◆ Supplied text
<<<<

In March 2024, my attention was drawn to an undated paper on the Academia website written under the pseudonym of ‘Mumble’ and titled Mexico City & the Site of Atlantis(ad). Its basic contention is that the Olmecs were originally Hyksos, who ruled an empire stretching from America to India! Unfortunately, real evidence is in short supply here to support this wild hypothesis. The paper is full of misquotations and other inaccuracies that are offered throughout.
However, Afrocentrist, Paul Barton, claims(m) that the Olmecs came from the Mende people of West Africa who are now one of the principal ethnic groups of Sierra Leone. Alessandro Demontis, who is something of a Zecharia Sitchin apologist, has written a short paper(r) on the leading proponents of the concept of an African origin for the Olmecs and argues that the academic background of many of them demands greater consideration of their viewpoint. Demontis thinks that to simply dismiss them as pseudoscientists is unwarranted.
The Negroid features that are clearly to be seen on some of the huge beautifully carved Olmec heads are probably evidence of an ancient link with Africa and nothing more. 17 heads have been discovered so far and like so many other megalithic monuments around the world have raised comparable questions. Some of the heads are up to 10 or more feet in height and weigh up to 12 tons.
The basalt stone used to carve the heads were often located many miles from their resting places, so the questions of how they were quarried and transported remain unanswered(ab).
Many think that the Olmec heads are the only evidence for pre-Columbian links with Africa, however, that is far from the truth as dozens if not hundreds of artefacts displaying African features have been discovered in the Americas(u)(v), although I cannot help noting that there is an obvious Asian influence in some of the figures!
On balance, I do not think that any credible case for identifying the Olmecs with Atlantis has yet been made. However, in my opinion, a far more convincing case has been made for linking the Chinese with the Olmecs(a)(b) and in that regard, the book by Dr H. Mike Xu, Origin of the Olmec Civilisation [698], is worth a read. Similarly, Charlotte Harris Rees has compiled a vast collection of data linking the Chinese with America in her Secret Maps of the Ancient World [0697]. She devotes chapter 4 to the Olmecs. Jacques Gossart has also reviewed(l) the evidence for the Chinese ancestry of the Olmecs. R.A. Jairazbhoy proposed in his book Ancient Egyptians and Chinese in America[992] that as well as Chinese, there are also Semitic, Egyptian and African traces to be found among the Olmecs.

>>>>

◆ Work instructions
**1.** According to the passage on Olmec origins, how many Olmec heads have been discovered so far?
**2.** Copy everything in the passage on Olmec origins from "However, Afrocentrist, Paul" down to "pseudoscientists is unwarranted.", putting "article" in place of "paper".

◆ Data
<<<<

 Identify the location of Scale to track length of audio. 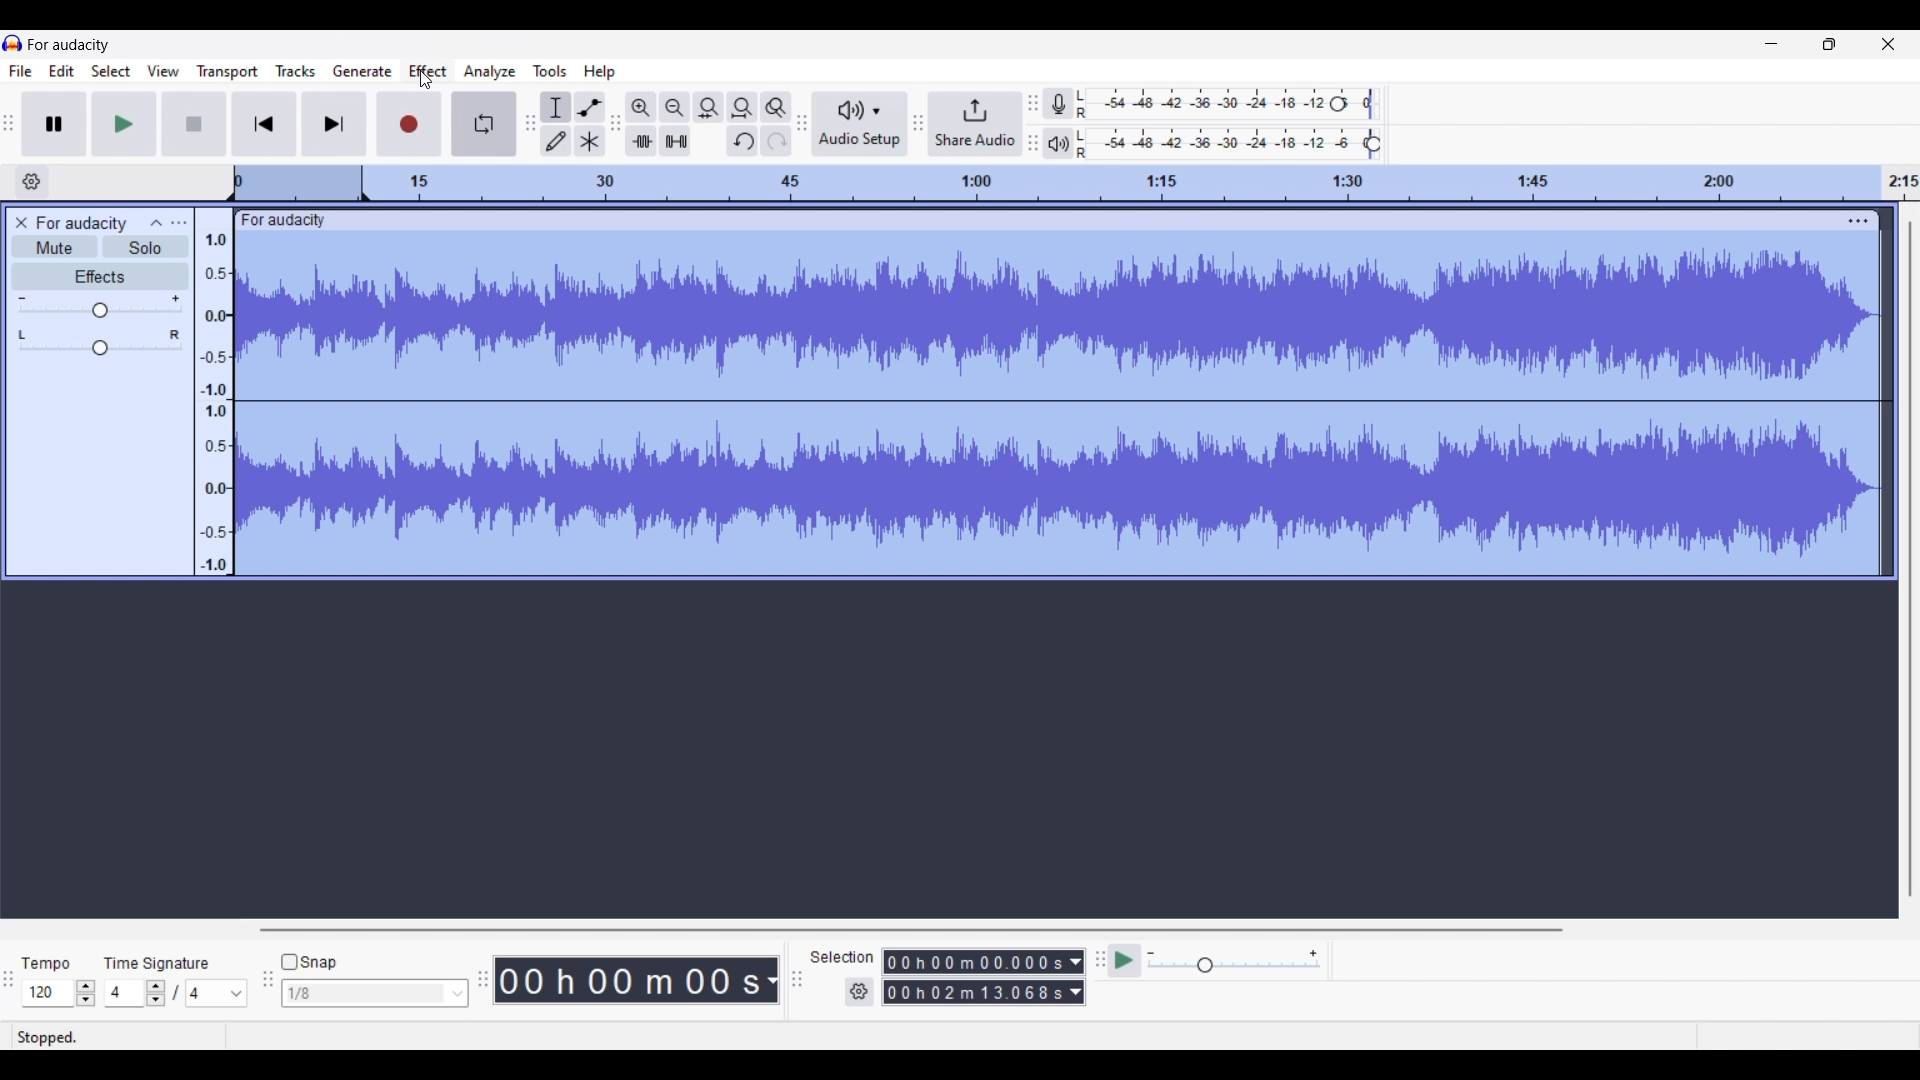
(1147, 183).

>>>>

◆ Solutions to the problems
**1.** 17 heads have been discovered so far.

**2.**
However, Afrocentrist, Paul Barton, claims(m) that the Olmecs came from the Mende people of West Africa who are now one of the principal ethnic groups of Sierra Leone. Alessandro Demontis, who is something of a Zecharia Sitchin apologist, has written a short article(r) on the leading proponents of the concept of an African origin for the Olmecs and argues that the academic background of many of them demands greater consideration of their viewpoint. Demontis thinks that to simply dismiss them as pseudoscientists is unwarranted.